TASK ITEM: In the data below, find the line with "Open the systemfelter description link" and the line with "Task: Click руб. suffix of Максимальная цена", then restate both and every line between them exactly, minus the pictures.

DATA FOR REVIEW:
━━━━

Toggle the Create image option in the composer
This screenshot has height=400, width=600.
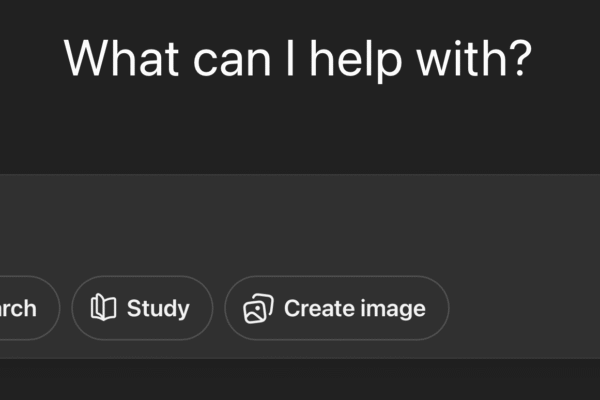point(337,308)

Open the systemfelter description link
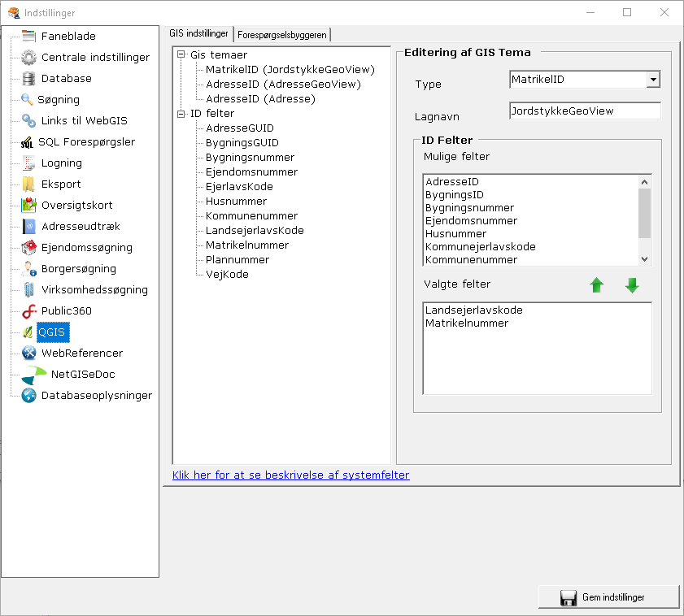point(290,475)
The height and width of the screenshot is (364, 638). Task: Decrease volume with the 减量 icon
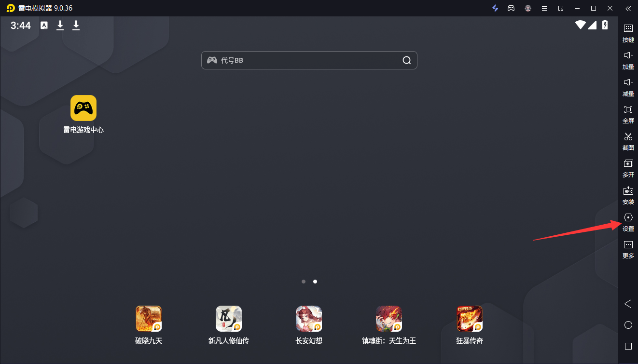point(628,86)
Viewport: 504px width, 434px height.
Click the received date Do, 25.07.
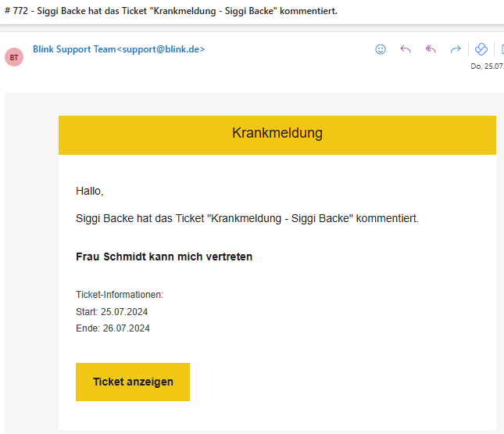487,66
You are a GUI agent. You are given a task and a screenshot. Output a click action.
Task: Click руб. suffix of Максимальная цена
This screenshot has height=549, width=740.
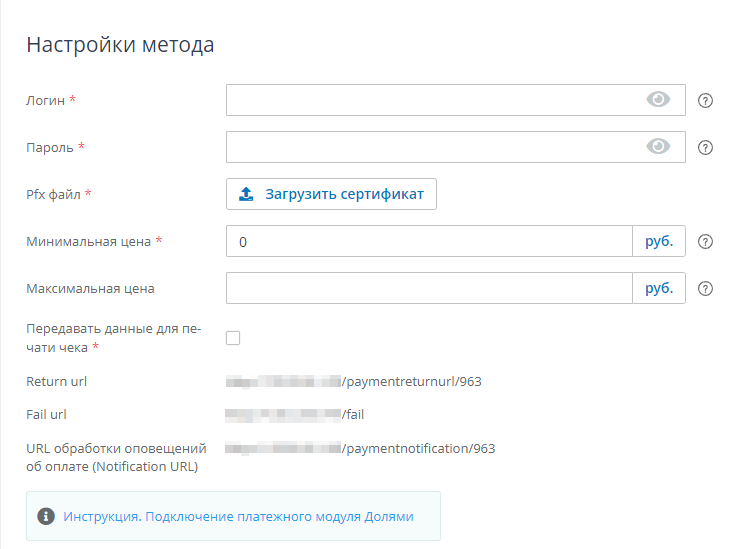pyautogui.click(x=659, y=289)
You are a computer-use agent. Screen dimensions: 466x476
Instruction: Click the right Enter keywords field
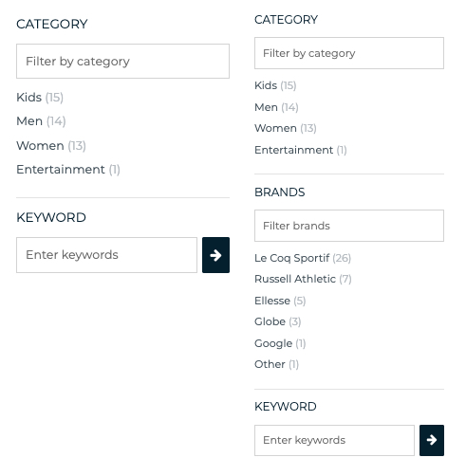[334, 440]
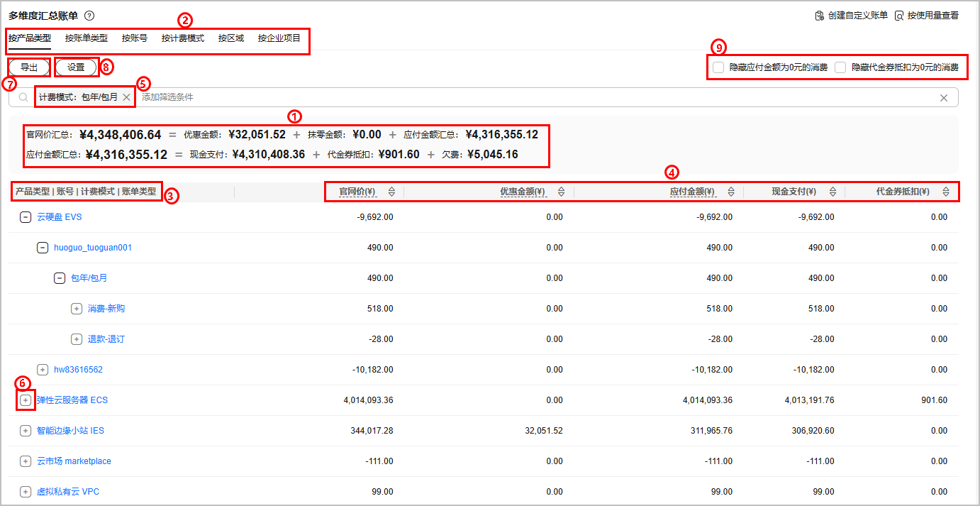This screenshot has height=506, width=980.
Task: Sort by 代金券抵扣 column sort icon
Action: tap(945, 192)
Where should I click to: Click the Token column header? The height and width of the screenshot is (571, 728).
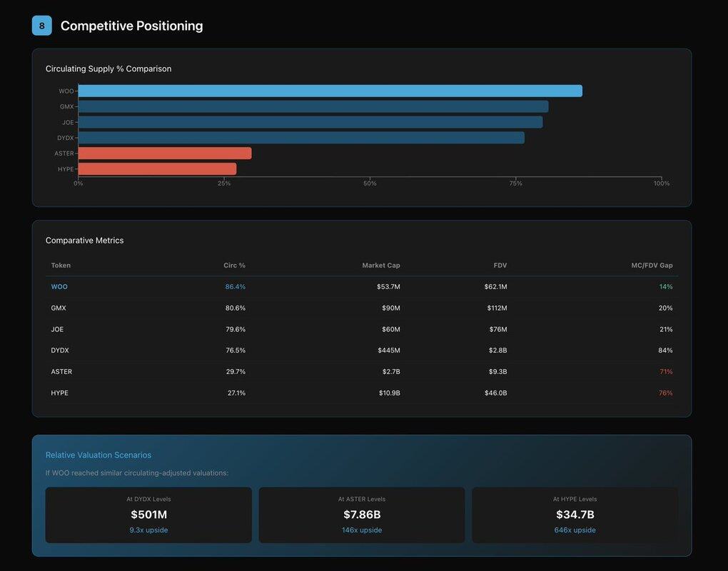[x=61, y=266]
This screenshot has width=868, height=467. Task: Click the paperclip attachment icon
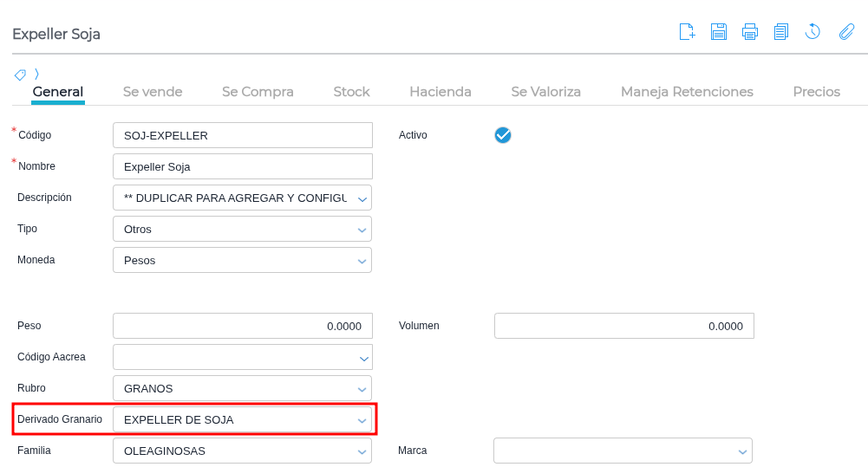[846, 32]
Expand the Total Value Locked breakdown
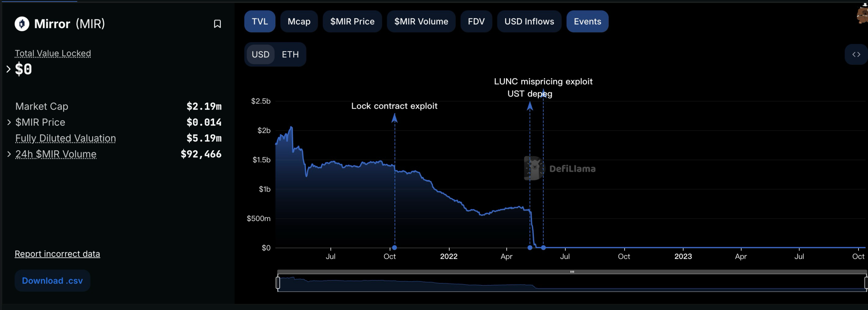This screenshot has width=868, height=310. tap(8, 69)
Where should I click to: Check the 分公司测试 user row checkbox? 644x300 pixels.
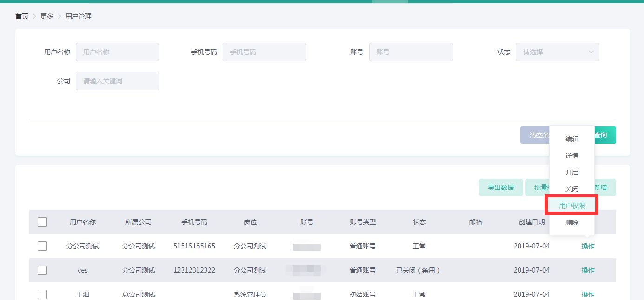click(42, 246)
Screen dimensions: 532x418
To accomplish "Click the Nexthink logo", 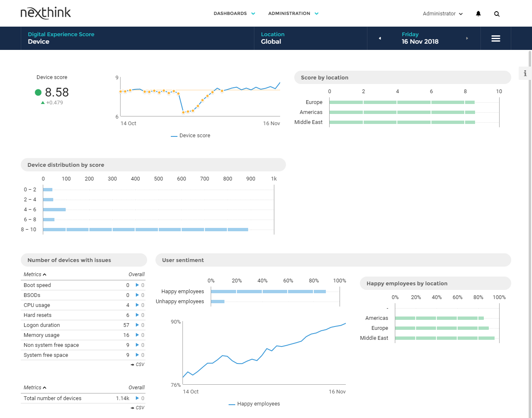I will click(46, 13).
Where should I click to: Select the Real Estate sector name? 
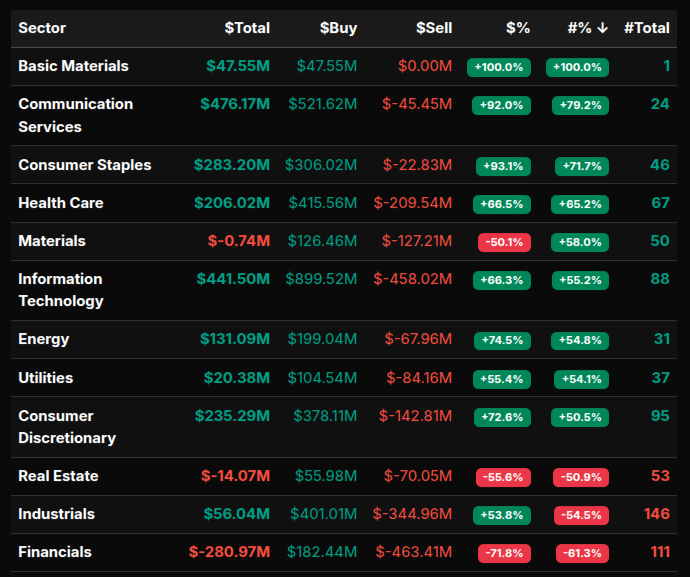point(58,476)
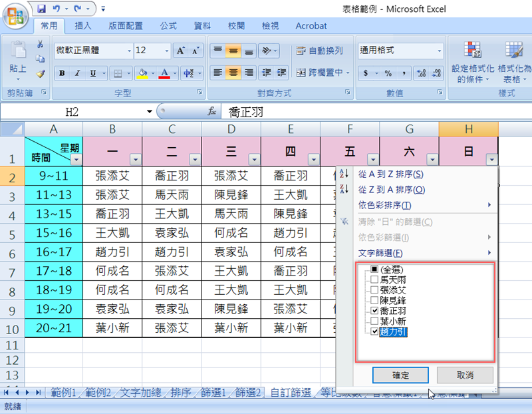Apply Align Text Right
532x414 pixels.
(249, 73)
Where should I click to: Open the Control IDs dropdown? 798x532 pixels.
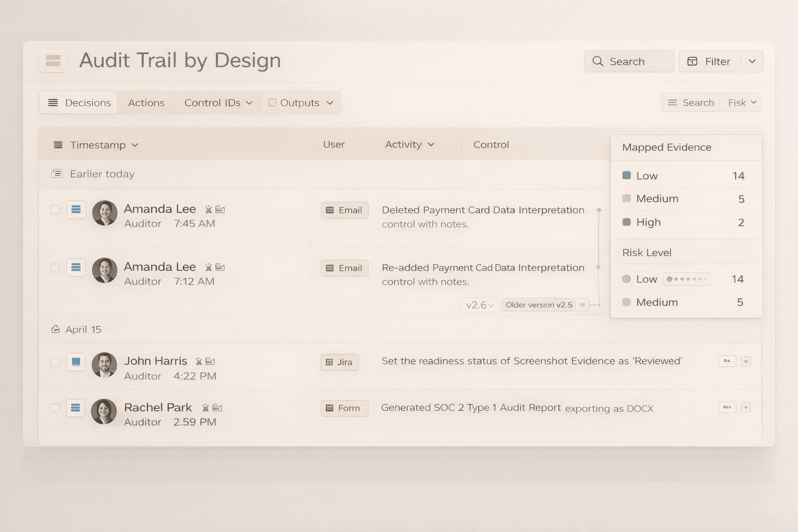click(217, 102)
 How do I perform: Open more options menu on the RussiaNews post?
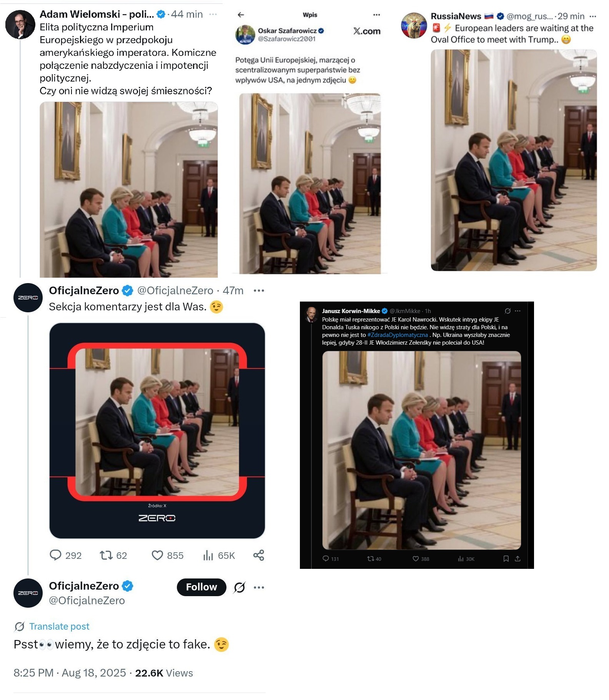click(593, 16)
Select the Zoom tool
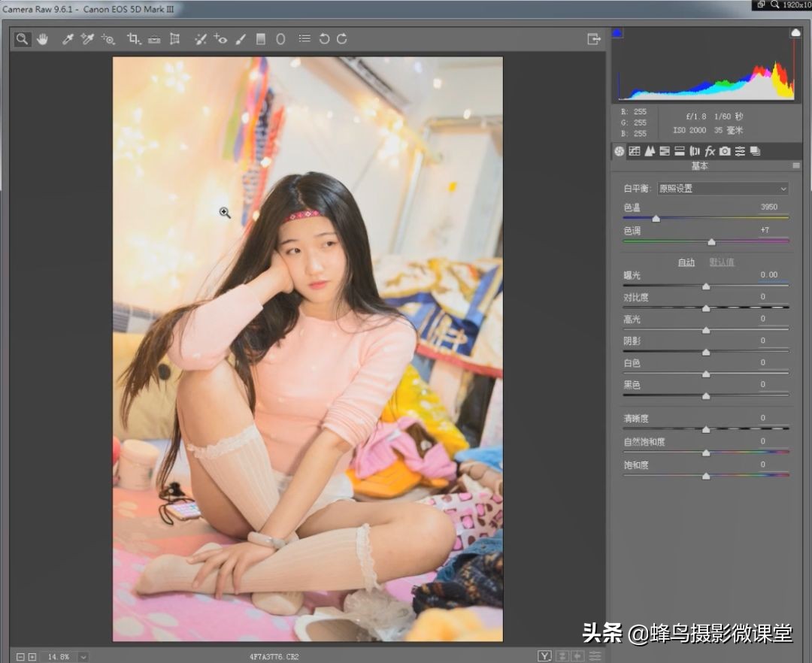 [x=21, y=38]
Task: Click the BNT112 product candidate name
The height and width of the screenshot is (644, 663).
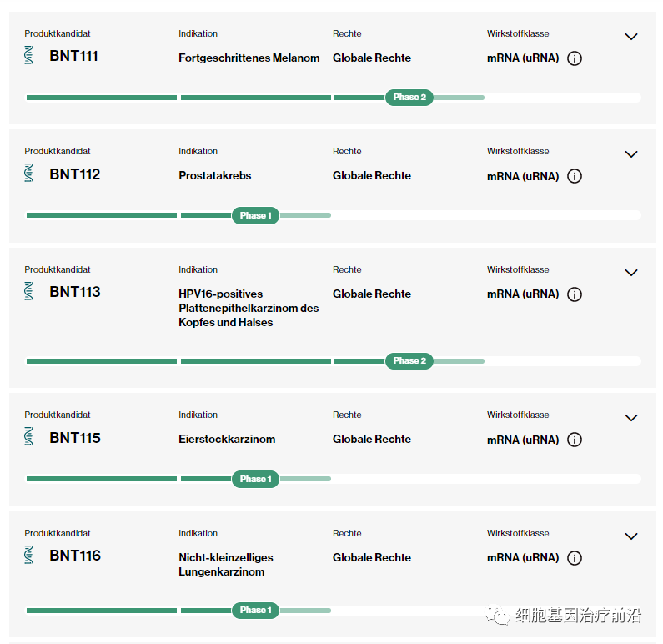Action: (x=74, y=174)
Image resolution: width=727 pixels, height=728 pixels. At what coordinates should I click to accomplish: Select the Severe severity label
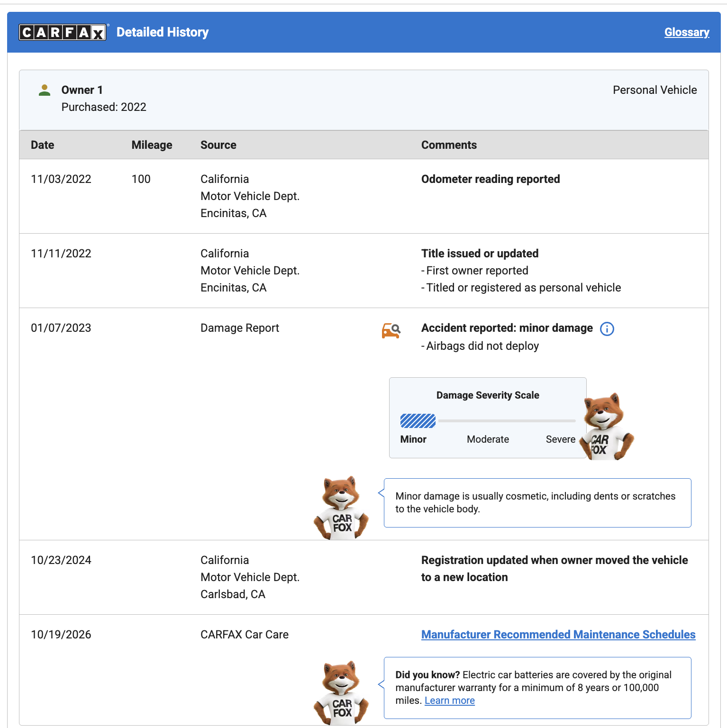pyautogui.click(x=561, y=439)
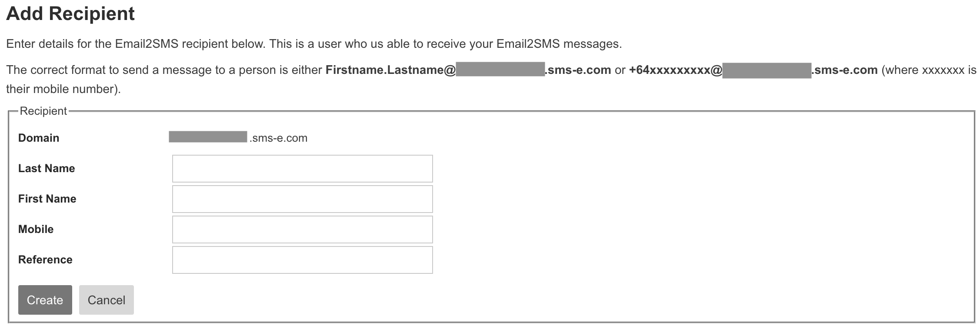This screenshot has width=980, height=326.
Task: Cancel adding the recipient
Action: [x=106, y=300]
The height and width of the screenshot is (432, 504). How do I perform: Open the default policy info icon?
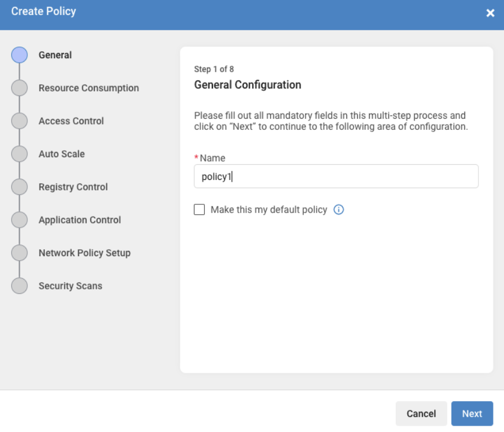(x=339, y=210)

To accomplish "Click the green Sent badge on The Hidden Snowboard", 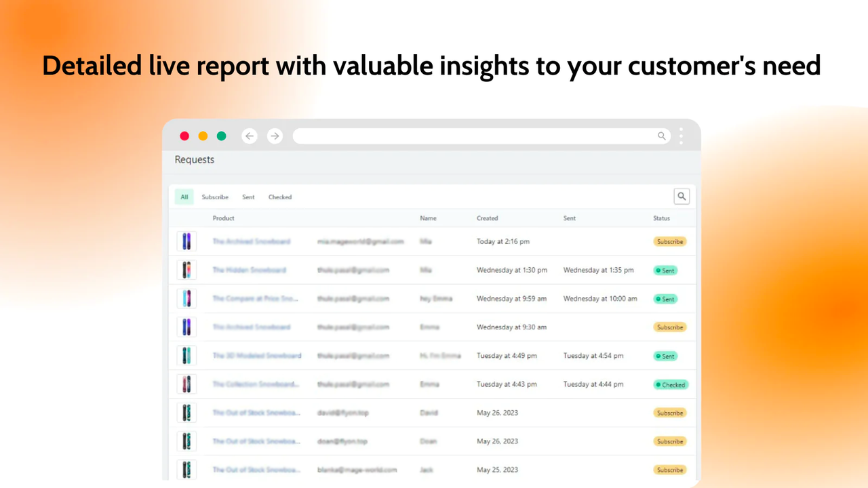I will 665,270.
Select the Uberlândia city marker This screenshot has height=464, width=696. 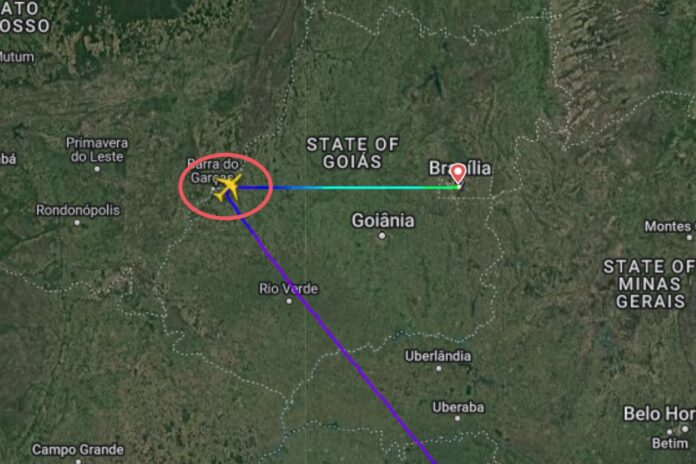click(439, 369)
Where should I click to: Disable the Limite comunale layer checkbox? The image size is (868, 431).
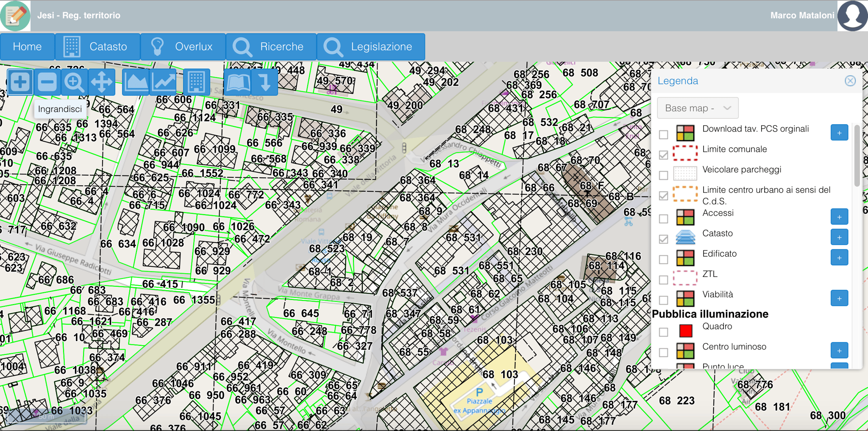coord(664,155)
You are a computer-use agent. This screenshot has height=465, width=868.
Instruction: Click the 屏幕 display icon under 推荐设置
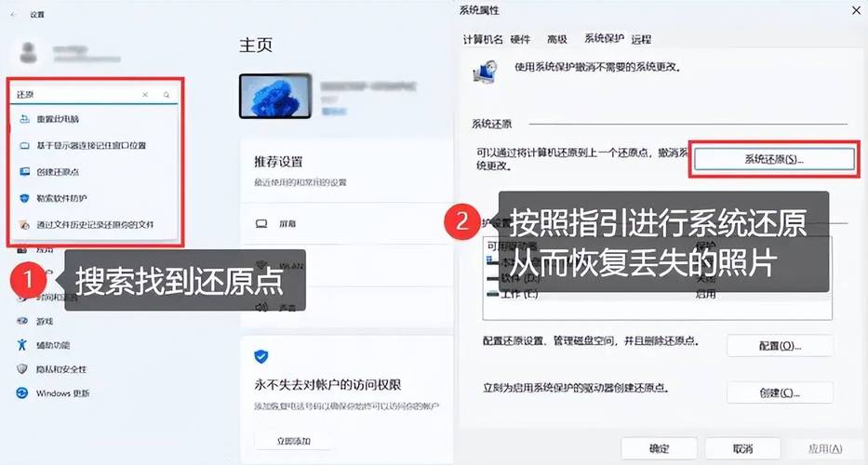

━━━━

EXERCISE OUTPUT:
Open the systemfelter description link
point(290,475)
The height and width of the screenshot is (364, 638). Task: Decrease volume with the 减量 icon
point(628,86)
Viewport: 504px width, 434px height.
Click the received date Do, 25.07.
487,66
You are a GUI agent. You are given a task and a screenshot. Output a click action.
Task: Click руб. suffix of Максимальная цена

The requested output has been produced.